### TASK
Could each entry be returned exactly as it appears?

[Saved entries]
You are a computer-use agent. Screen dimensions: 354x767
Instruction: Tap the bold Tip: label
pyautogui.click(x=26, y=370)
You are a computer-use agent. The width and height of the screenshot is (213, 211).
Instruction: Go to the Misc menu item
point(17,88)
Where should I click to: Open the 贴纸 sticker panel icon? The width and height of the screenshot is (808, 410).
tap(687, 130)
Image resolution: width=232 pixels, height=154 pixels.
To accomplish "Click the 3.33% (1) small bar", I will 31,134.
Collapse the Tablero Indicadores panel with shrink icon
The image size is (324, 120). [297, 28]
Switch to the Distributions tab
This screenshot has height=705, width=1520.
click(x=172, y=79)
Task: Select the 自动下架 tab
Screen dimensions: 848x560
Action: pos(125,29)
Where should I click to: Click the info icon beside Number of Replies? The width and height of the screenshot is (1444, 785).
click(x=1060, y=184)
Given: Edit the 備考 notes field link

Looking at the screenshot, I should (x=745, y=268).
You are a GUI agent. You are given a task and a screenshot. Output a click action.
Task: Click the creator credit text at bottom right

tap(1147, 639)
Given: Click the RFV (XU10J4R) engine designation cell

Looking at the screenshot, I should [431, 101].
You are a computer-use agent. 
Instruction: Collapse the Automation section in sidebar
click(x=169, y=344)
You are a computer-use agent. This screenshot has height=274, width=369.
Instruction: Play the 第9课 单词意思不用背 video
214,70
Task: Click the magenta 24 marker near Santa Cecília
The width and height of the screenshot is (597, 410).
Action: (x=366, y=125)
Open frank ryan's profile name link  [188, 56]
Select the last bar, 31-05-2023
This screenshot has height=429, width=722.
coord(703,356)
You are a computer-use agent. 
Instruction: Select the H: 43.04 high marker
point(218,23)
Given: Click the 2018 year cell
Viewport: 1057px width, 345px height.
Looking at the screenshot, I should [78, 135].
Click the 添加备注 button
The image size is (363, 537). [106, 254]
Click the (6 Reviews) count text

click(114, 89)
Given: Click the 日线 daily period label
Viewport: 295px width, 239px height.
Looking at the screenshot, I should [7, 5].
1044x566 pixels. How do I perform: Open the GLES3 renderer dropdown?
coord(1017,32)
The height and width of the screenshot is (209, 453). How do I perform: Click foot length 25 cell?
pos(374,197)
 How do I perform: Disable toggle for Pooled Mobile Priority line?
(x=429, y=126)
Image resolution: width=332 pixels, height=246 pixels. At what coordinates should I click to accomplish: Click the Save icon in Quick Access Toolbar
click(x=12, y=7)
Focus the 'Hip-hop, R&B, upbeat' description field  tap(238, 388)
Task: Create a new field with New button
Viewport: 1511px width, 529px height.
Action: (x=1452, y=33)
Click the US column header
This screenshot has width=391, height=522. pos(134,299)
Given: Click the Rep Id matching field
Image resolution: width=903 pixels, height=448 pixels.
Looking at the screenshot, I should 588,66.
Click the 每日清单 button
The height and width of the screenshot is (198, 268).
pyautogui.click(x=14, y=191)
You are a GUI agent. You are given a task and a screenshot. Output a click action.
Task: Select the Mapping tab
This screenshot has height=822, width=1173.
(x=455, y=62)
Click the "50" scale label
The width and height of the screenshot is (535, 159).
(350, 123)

### ANSWER TO THIS PROBLEM
You are a computer-use agent. Screen dimensions: 354x767
Instruction: Tap the bold Tip: label
pyautogui.click(x=26, y=370)
You are a computer-use agent. The width and height of the screenshot is (213, 211).
Instruction: Go to the Misc menu item
point(17,88)
Where should I click to: Open the 贴纸 sticker panel icon? The width and height of the screenshot is (808, 410).
tap(687, 130)
Image resolution: width=232 pixels, height=154 pixels.
To accomplish "Click the 3.33% (1) small bar", I will 31,134.
Collapse the Tablero Indicadores panel with shrink icon
The image size is (324, 120). [297, 28]
Switch to the Distributions tab
This screenshot has height=705, width=1520.
click(x=172, y=79)
Task: Select the 自动下架 tab
Screen dimensions: 848x560
Action: pos(125,29)
Where should I click to: Click the info icon beside Number of Replies? The width and height of the screenshot is (1444, 785).
click(x=1060, y=184)
Given: Edit the 備考 notes field link

Looking at the screenshot, I should (x=745, y=268).
You are a GUI agent. You are given a task and a screenshot. Output a click action.
Task: Click the creator credit text at bottom right

tap(1147, 639)
Given: Click the RFV (XU10J4R) engine designation cell

Looking at the screenshot, I should [431, 101].
You are a computer-use agent. 
Instruction: Collapse the Automation section in sidebar
click(x=169, y=344)
You are a computer-use agent. This screenshot has height=274, width=369.
Instruction: Play the 第9课 单词意思不用背 video
214,70
Task: Click the magenta 24 marker near Santa Cecília
The width and height of the screenshot is (597, 410).
Action: (x=366, y=125)
Open frank ryan's profile name link  [188, 56]
Select the last bar, 31-05-2023
This screenshot has height=429, width=722.
coord(703,356)
You are a computer-use agent. 
Instruction: Select the H: 43.04 high marker
point(218,23)
Given: Click the 2018 year cell
Viewport: 1057px width, 345px height.
Looking at the screenshot, I should [78, 135].
Click the 添加备注 button
The image size is (363, 537). [106, 254]
Click the (6 Reviews) count text

click(114, 89)
Given: Click the 日线 daily period label
Viewport: 295px width, 239px height.
Looking at the screenshot, I should [7, 5].
1044x566 pixels. How do I perform: Open the GLES3 renderer dropdown?
coord(1017,32)
The height and width of the screenshot is (209, 453). How do I perform: Click foot length 25 cell?
pos(374,197)
 How do I perform: Disable toggle for Pooled Mobile Priority line?
(x=429, y=126)
Image resolution: width=332 pixels, height=246 pixels. At what coordinates should I click to accomplish: Click the Save icon in Quick Access Toolbar
click(x=12, y=7)
Focus the 'Hip-hop, R&B, upbeat' description field  tap(238, 388)
Task: Create a new field with New button
Viewport: 1511px width, 529px height.
Action: (x=1452, y=33)
Click the US column header
This screenshot has width=391, height=522. pos(134,299)
Given: Click the Rep Id matching field
Image resolution: width=903 pixels, height=448 pixels.
Looking at the screenshot, I should 588,66.
Click the 每日清单 button
The height and width of the screenshot is (198, 268).
pyautogui.click(x=14, y=191)
You are a GUI agent. You are given a task and a screenshot. Output a click action.
Task: Select the Mapping tab
This screenshot has height=822, width=1173.
(x=455, y=62)
Click the "50" scale label
The width and height of the screenshot is (535, 159).
(350, 123)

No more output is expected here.